## INSTRUCTIONS TO FOLLOW
Using the data below, copy out all lines with the word "computer".

## EXERCISE MATERIALS

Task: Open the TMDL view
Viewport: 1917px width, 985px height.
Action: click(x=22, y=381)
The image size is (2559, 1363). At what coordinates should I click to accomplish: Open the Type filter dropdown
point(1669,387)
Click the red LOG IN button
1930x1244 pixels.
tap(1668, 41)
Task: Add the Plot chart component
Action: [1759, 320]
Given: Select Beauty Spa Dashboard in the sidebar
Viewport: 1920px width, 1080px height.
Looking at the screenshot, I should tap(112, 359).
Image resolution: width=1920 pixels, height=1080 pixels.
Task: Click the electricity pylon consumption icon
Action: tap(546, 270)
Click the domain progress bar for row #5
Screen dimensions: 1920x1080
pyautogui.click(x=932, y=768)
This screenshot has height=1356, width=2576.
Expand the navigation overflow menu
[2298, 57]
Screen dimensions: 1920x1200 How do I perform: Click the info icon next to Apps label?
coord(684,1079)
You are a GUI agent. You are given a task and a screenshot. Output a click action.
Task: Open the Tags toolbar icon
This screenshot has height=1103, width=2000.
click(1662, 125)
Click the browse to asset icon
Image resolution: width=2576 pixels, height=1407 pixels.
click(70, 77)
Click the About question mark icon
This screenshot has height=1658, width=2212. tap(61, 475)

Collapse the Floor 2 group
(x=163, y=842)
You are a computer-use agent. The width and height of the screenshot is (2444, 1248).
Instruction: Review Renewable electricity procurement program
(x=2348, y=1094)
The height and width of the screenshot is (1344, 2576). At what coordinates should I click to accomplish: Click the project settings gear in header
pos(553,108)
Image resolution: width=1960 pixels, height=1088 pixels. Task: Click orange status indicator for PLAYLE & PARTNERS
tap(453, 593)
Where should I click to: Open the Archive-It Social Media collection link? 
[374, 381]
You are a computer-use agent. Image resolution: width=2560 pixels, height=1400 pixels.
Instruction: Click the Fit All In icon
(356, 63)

## FINISHED EXERCISE
You are a computer-use agent. The width and height of the screenshot is (2444, 1248).
You are a computer-use agent. Image resolution: width=2560 pixels, height=1400 pixels.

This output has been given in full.